On s’est réunis l’autre soir avec les pots et on s’est dit , excuse-moi de te le dire aussi franchement, que t’assurais pas trop quand même.

Déjà , Louis a sacrément les boules. Ca faisait trois mois qu’il préparait son rapport et alors même qu’il n’est même pas paru, vous lui tombez dessus à bras raccourcis. Pas cool. Mais bon, c’est la vie. Ce serait sympa que tu l’appelles. En ce moment , il se repose dans sa maison de campagne. Il m’a dit qu’il t’en voulait pas trop. Tu passes quand tu veux. Par contre , Jean-Marc et le petit Benoît, c’est même pas la peine d’y penser. Coup de fusil assuré, qu’il nous a dit Loulou.

Cela dit, tu te doutes bien que nous on est d’accord avec Loulou. La compétitivité, pas terrible en ce moment. On rame. Il faut un choc. Loulou l’a dit, Denis aussi. C’est pas sans raison tu penses bien. La situation l’exige. Le TSCG de Nicolas que t’as bien voulu reprendre, et on t’en remercie tous du fond du coeur, c’est bien. Mais ce n’était qu’un début, quand même ! François, allons !

On a eu donc eu pas mal d’idées. Heureusement, on avait fini avant que Domi arrive. Tu connais Domi, quand il est "parti"...

D’abord, faudrait sérieusement baisser les charges sociales y a pas à dire. Tes 40 milliards sur 5 ans c’est vraiment pas assez. Tu déconnes ou quoi ? Pour nous il faudrait 30 milliards sur deux ans sur les salaires "moyens" de 2 smic et plus.

Mais tu te doutes que c’est pas nous qui devons raquer.

Alors, écoute bien Paco, il faut passer à 21,6 de TVA : 15 milliards , c’est pas rien quand même. Ca fait que 350 € en moyenne par foyer, faut pas déconner.

Mais surtout baisse-moi ces putains de dépenses publiques. Tu sais que nous on est prêt depuis longtemps. Philippe veut se lancer dans les cliniques privées, Jean-Marie dans l’enseignement (il t’a fait un de ces projets, tu verrais ça ! 600 € par mois et par enfant dès la maternelle. Il va se gaver ce con), Roland a déjà trois cliniques en vue. Et alors celui qui me tue c’est Robert : il veut racheter carrément La Salpêtrière et recruter des flics privés sur Marseille. Sacré Bob ! Moi je vais peut-être racheter une Mutuelle Santé. (Le dis pas trop, mais suis sur un super coup).

Mais revenons à nos moutons.

Les impôts de Société tu les baisse quand tu veux ! Tu sais qu’on est parmi les plus élevés d’Europe. Tu pourrais faire comme en Irlande ou même la Bulgarie. Non ?

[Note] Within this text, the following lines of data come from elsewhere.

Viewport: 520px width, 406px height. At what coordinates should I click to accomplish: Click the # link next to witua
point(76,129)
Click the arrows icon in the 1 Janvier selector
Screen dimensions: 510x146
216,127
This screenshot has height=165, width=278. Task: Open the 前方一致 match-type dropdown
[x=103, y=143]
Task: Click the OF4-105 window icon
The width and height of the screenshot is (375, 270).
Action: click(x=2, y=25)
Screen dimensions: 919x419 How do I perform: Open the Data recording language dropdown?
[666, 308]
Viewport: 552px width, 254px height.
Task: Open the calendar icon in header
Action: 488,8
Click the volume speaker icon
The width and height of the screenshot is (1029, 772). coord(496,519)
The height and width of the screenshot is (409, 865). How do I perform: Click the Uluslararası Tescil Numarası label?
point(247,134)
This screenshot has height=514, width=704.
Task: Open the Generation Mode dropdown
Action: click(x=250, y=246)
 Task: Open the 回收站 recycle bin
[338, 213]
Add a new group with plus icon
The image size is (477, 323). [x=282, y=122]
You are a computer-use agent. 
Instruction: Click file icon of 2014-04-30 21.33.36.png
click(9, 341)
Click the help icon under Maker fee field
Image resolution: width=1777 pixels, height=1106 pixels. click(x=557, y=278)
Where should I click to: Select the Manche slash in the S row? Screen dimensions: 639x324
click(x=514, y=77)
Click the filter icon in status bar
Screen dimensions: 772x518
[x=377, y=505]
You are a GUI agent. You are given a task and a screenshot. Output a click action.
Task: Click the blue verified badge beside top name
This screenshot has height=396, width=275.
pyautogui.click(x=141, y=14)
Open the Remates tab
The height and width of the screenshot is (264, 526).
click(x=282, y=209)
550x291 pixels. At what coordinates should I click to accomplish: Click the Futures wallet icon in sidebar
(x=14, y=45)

Faudrait aussi exploiter le gaz de Schiste, sans blague. Non mais tu te rends compte ce qu’on va perdre. C’est pas quelques paysous qui vont nous emmerder quand même !!

Je te rapelle Paquito, que ça fait pas mal de temps qu’on morfle. Bon c’est vrai que le poids fiscal de nos boîtes est en moyenne quatre fois inférieur à celui de la PME. Mais nos bénéfices en 2011 n’ont augmenté que de 48% par rapport à 2010 !Tu te rends compte ? Mais où on va, mais où on va ? Je te le demande.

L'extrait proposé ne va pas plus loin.